To counteract this decline, they have ‘Guthried’ the ABC, so that it gives the government a distinctly easier ride2,3; the Murdoch press have been even more strident in their support of the government with the help of a $30 million bribe to Foxtel, with none of the requisite documentation4; government ministers and others have adopted Trumpesque techniques of obfuscation, flat-out lying and lying by omission5,6,7; other corporate media have adopted more favourable reporting on government policies and activities, because they have been blackmailed into supporting the government by the latter dangling corporate tax cuts over their heads. On top of this, the government is now attempting to change the rules to prevent charities and community organisations from being able to express political opinions8.
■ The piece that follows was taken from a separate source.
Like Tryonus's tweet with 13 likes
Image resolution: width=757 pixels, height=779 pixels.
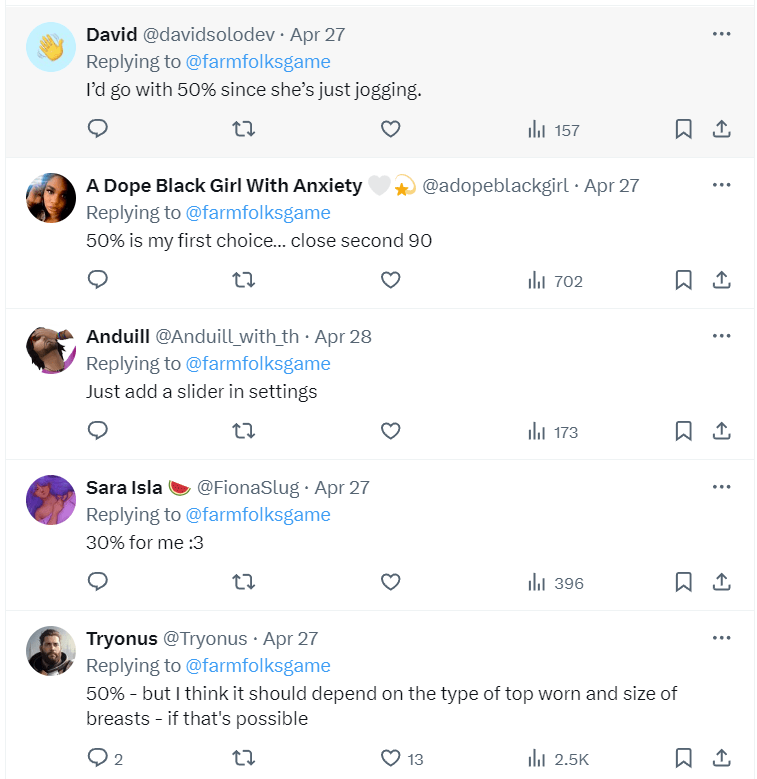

The amazing beatup that was the Dastyari Affair, exemplified the complicity of the corporate media in regurgitating the government line. Dastyari was guilty of precisely the same acceptance of donations, and presumably influence, that members of the government have accepted; indeed, the donations to the government were from the same Chinese billionaire9.
The Coalition government is also prosecuting a war against reality. This is mostly due to the coercive effect introduced into their thought processes by the need to maximise their fund-raising. This is why people like Barnaby Joyce don’t much care for the concerns of farmers, despite the National Party being ostensibly the party for farmers. The reason for Joyce’s lack of concern is the fact that he has been purchased by the mining lobby, most notably by Gina Rinehart. The same is true of Matthew Canavan. He has clearly also been purchased by the fossil fuel lobby, as is clear from all his bleatings regarding the proposed Adani Carmichael coal mine10. This war against reality was perhaps demonstrated best by the almost complete excision of any comment on climate change in the 2015 Intergenerational Report11. This is an extraordinary omission, given that the most dangerous intergenerational risk is that of climate change.
The Liberal Party and the carbuncle that is the National Party are desperate to hold on to power, because deep down, they know that their brand of conservatism is in terminal decline. If they lose power they realise that it will be devastating for them and will probably lead to the final fragmentation of the conservative vote in Australia, and years or decades in the wilderness of opposition. The first inklings of this are the defection of Cory Bernardi from the Liberal Party to set up the Australian Conservatives12, and the popularity of Nick Xenophon’s SA First party for the upcoming South Australian election. Opinion polls have SA First outpolling both the Labor government and the Liberal Party opposition13. Some commentators think this may be the beginning of the end for the two party system. I suspect it will signal the beginning of the end of the Liberal Party and their neoliberal ideology.